■ **Task goal**
In the records below, begin at the line containing "Task: Unmute the" and end at the line containing "Screen dimensions: 218x111"; quote every line in that span exactly, including both boundary lines, and no others.

[[ Data to use open ]]

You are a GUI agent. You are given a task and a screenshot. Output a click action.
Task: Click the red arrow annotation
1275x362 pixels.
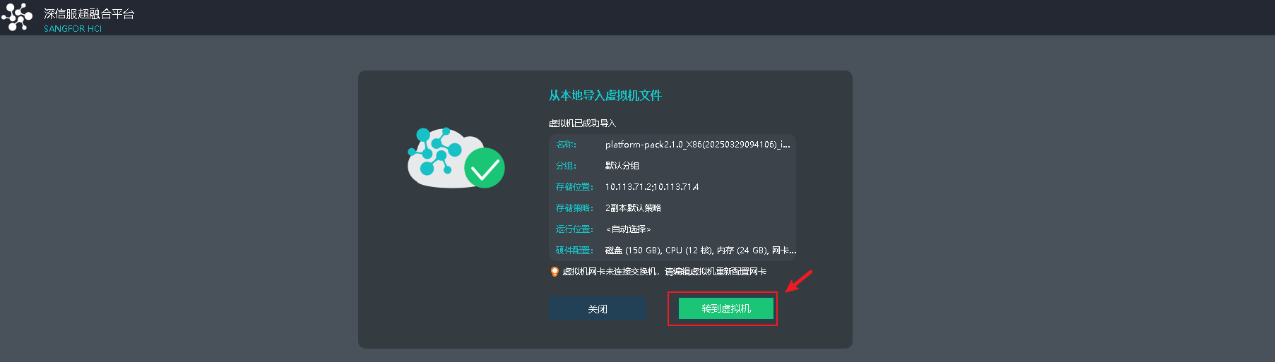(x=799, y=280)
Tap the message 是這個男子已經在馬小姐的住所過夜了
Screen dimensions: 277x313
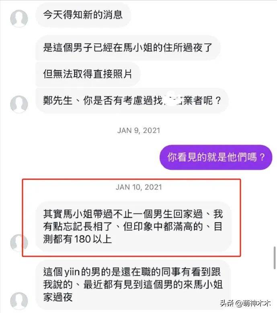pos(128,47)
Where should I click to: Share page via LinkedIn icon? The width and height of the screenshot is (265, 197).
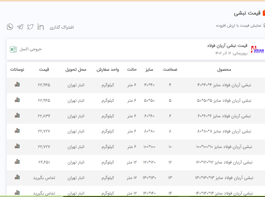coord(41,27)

[[ Data to use closed ]]
[[ Data to use open ]]

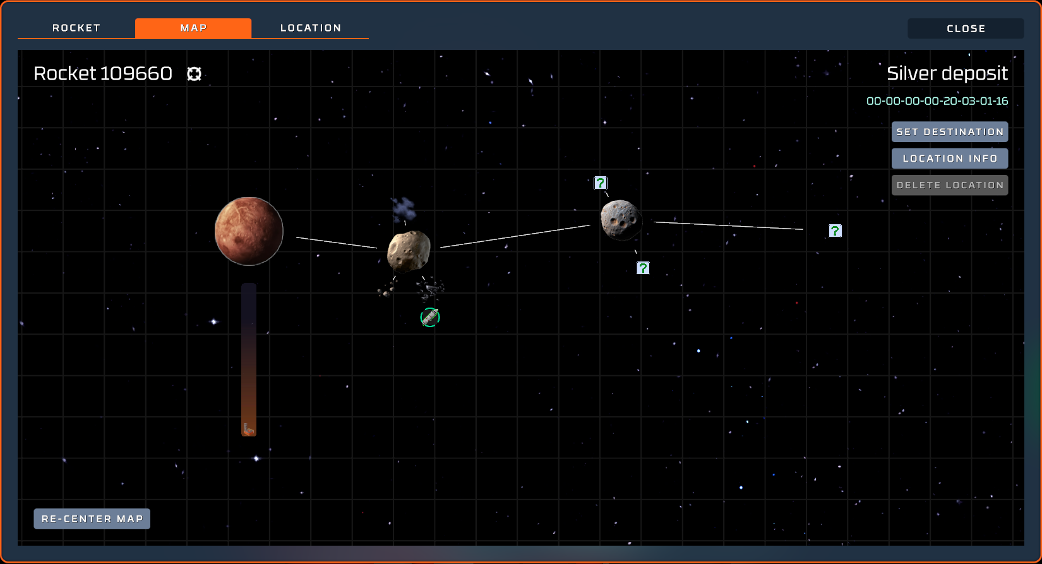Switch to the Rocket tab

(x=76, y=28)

[[ Data to use closed ]]
[[ Data to use open ]]

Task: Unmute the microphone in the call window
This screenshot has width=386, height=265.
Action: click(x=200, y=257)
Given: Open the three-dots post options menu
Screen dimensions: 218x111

[[ Data to use closed ]]

■ **Output below**
Task: Unmute the microphone in the call window
This screenshot has width=386, height=265.
Action: click(x=200, y=257)
Given: Open the three-dots post options menu
Screen dimensions: 218x111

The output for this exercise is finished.